Ahh it’s October, and there is no better time to talk about baseball than now! Baseball is a sport with a wonderful history and a plethora of statistics to assess the performance of each player and team. Despite the abundance of data, however, there seems to be no way for teams to accurately predict (and thereby retain) player value. Teams continue to spend significant amounts of time, effort, and capital in developing talent, only to lose their talent to free agency in 6 years time. How does a team retain this talent? Specifically, can the salary in year 6 be predicted with only rookie year stats?

This is my second project as I continue down my 12-week journey in the immersive Metis Data Science program. First, we will review the motivation for why this question is of value, then how I went about answering questions, the results of my analysis, and next steps to extend the analysis.

Motivation

Free agency is a hot topic as we are about to enter the 2019 off-season with top names like Manny Machado and Bryce Harper becoming free agents. Bryce Harper, of the Nationals, has received most of the attention as pundits are predicting a 35M salary in 2019 and a 400M total contract value, a league record! It is highly unlikely the Nationals will be able to pay this price tag while also retaining other marquis players signed during previous free agency years, e.g., Max Scherzer. Most likely, the Nationals will lose Bryce Harper and this could adversely impact on their ability to return to postseason baseball anytime soon. What if, instead of choosing between paying Harper $400 Million or relinquishing other top talent, the Nationals could turn back time, assess Bryce Harper’s value during his rookie year, and develop a strategy to sign Bryce Harper prior to free agency? This idea is not unprecedented and has occurred for other marquis players. Anthony Castrovince has a great article on this topic, and I’d encourage you to read it for further background. What if you could predict salary in year 6 with rookie stats?

Methodology

There were two main phases to my methodology, data acquisition and modeling / analysis. First, let’s review how the data was acquired, filtered, and transformed for the model.

Problem:
Write the next part of the baseball salary post, starting after its final sentence. The listing that comes next has no connection to the baseball salary post.

Supplied material:
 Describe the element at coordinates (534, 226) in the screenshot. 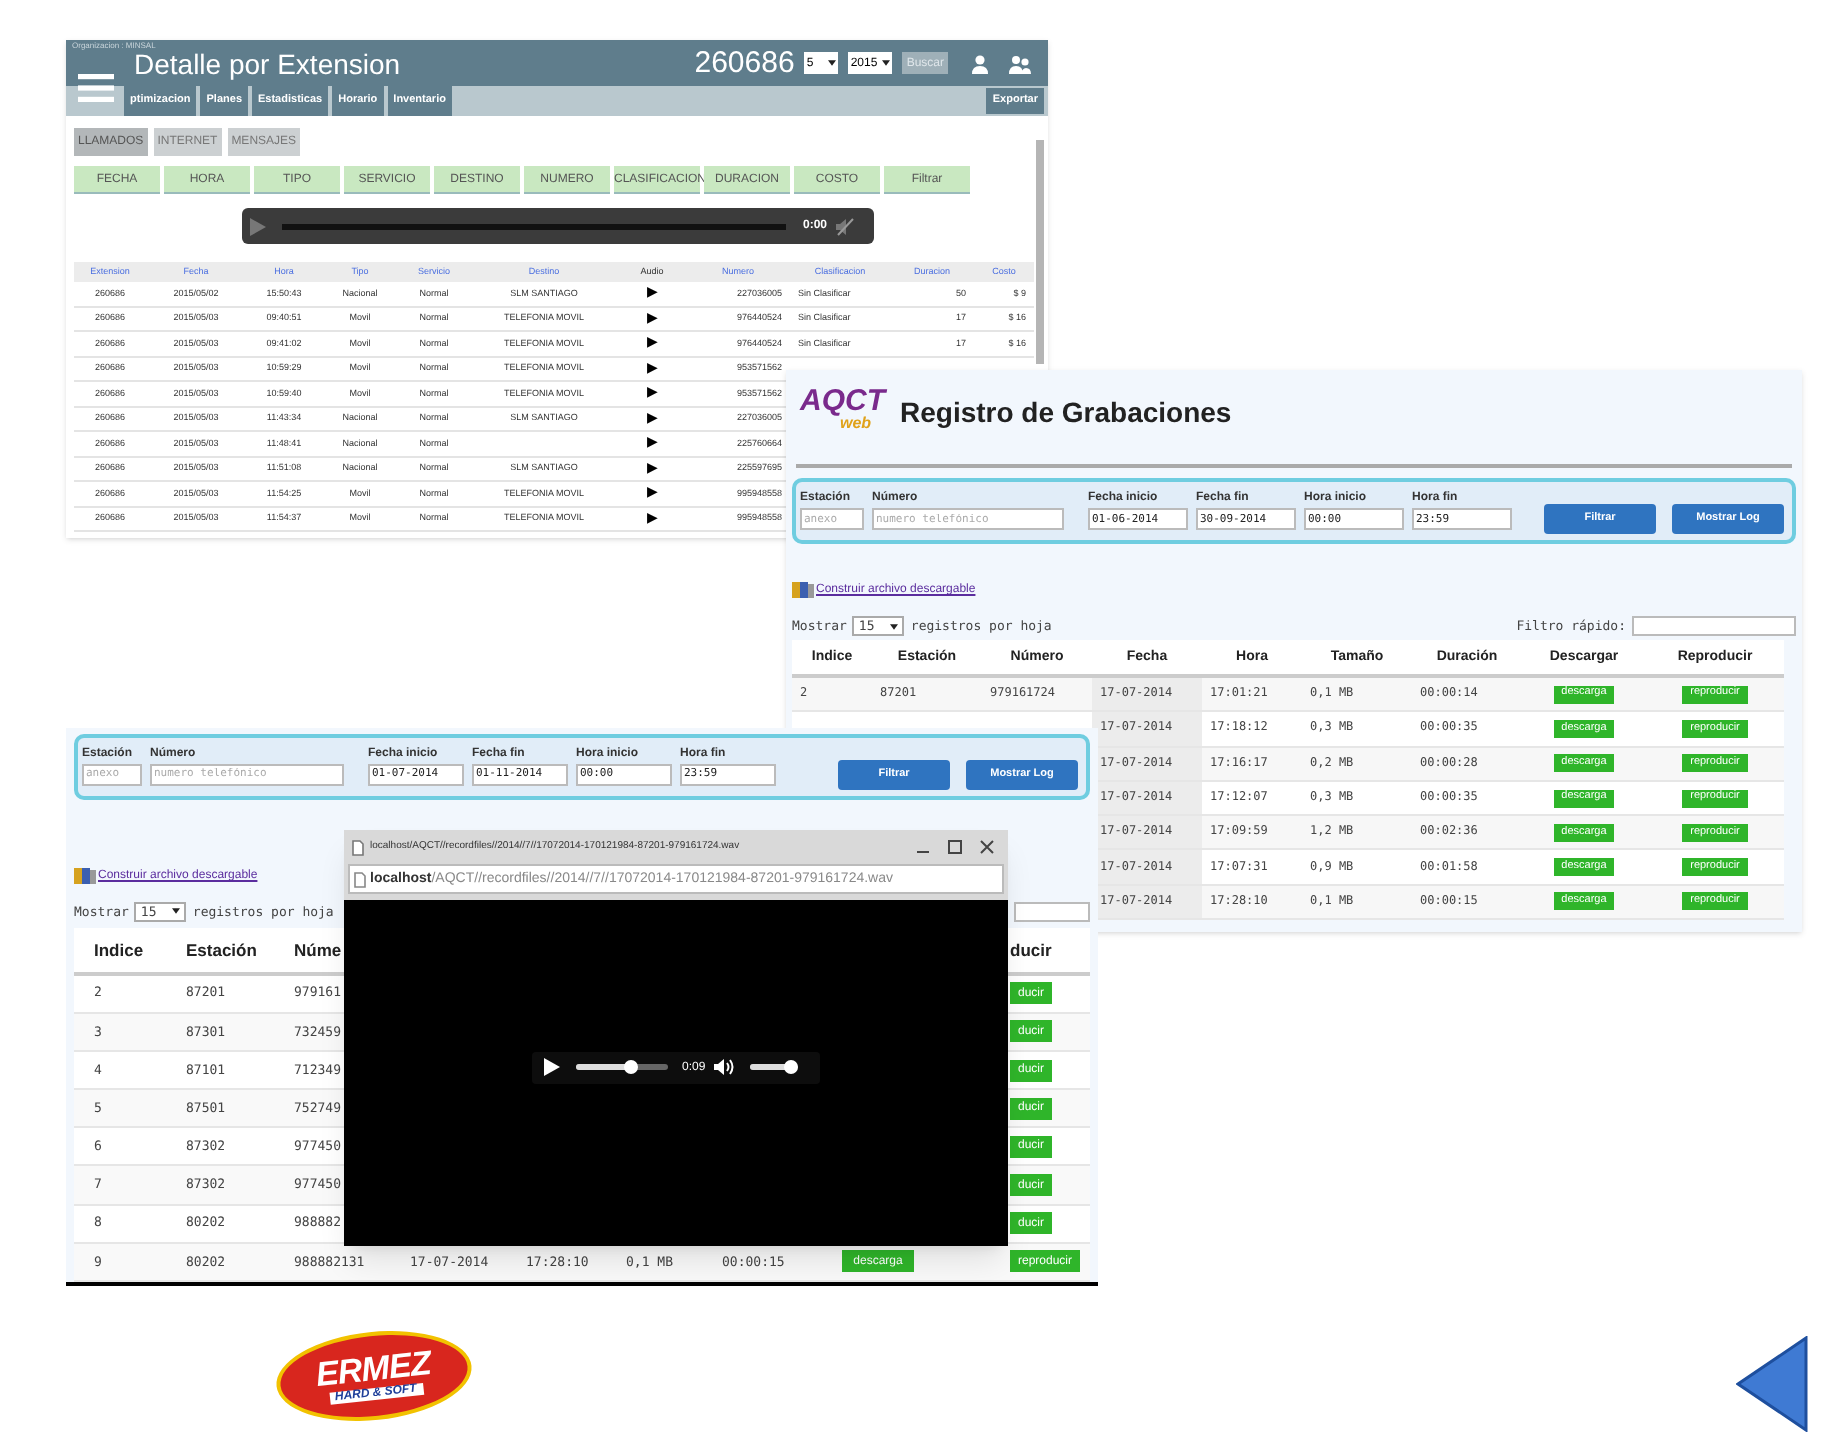

I see `progress-track` at that location.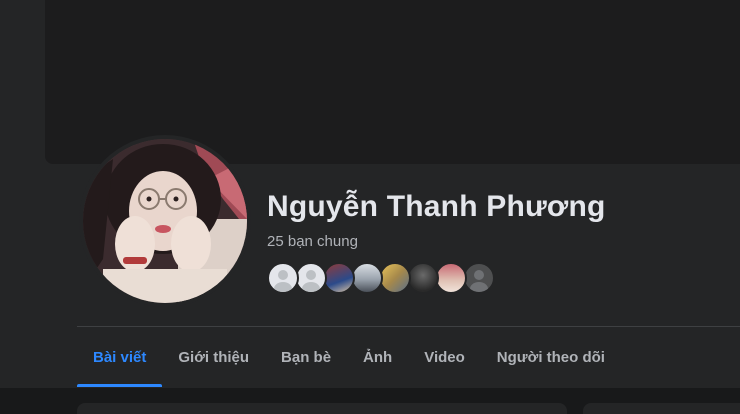  I want to click on tab-about: Giới thiệu, so click(214, 357).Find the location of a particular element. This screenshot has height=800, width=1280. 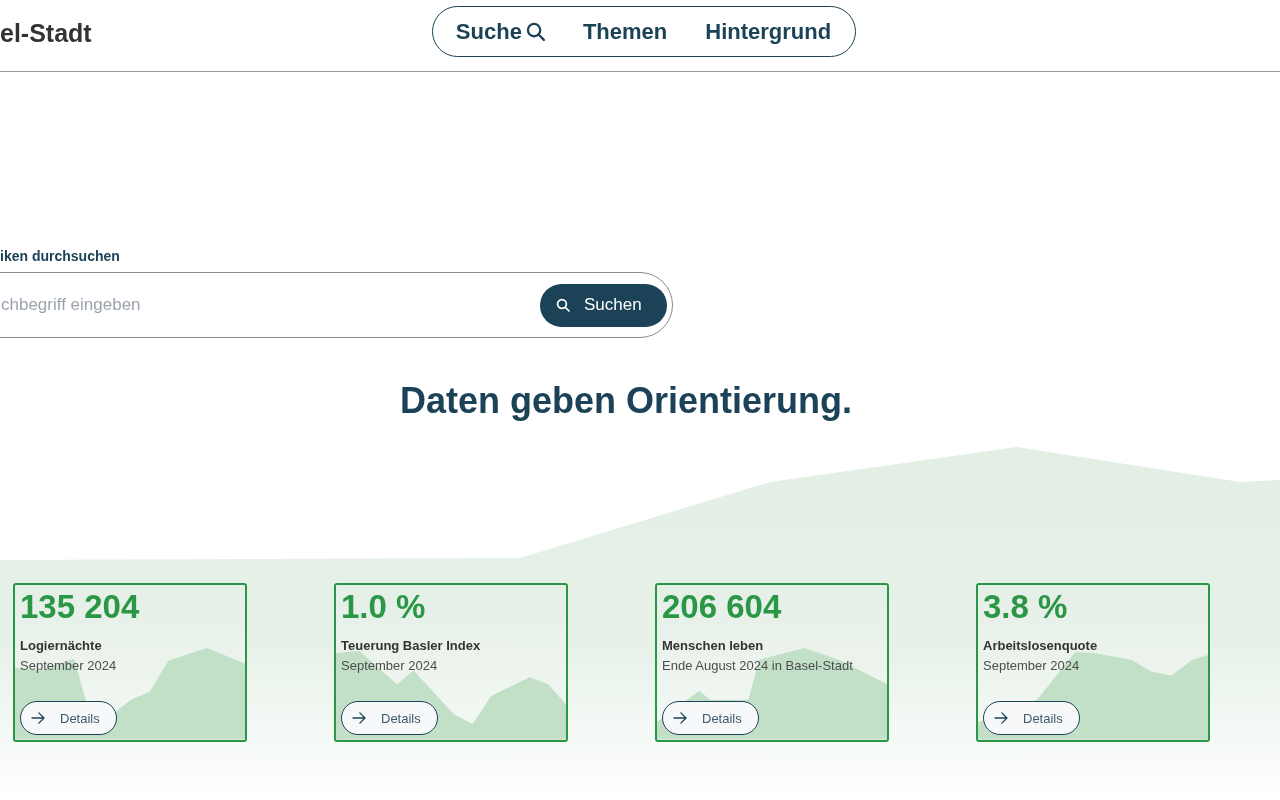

Answer space:
Data Acquisition

I gathered data by scraping BaseballReference and gathered all rookie players, their stats, and salary data from 1985 - 2017. The data were filtered down further to focus only on non-pitchers, traditional offensive statistics, e.g. HR, H, 2B, 3B, etc., and only those players who played for at least 6 years. This added bias to my model as I was only looking at players who were “good enough” to play in the MLB for 6 years, and there is no great way of knowing whether a rookie today will continue to play in 6 years time. The model expects some expert assessment on whether or not the rookie player in question is capable of sustaining at least a 6-year career. Data were acquired, and now transformations were needed prior to running and selecting the best linear model to fit the data.

First, the salary in year 6 was heavily skewed right, which is typical as there are very few high-earners compared to average earners. The salary data was log transformed to account for skewness. You can see this in the plot below.

salary_plot

Next, the feature set was selected which are listed below.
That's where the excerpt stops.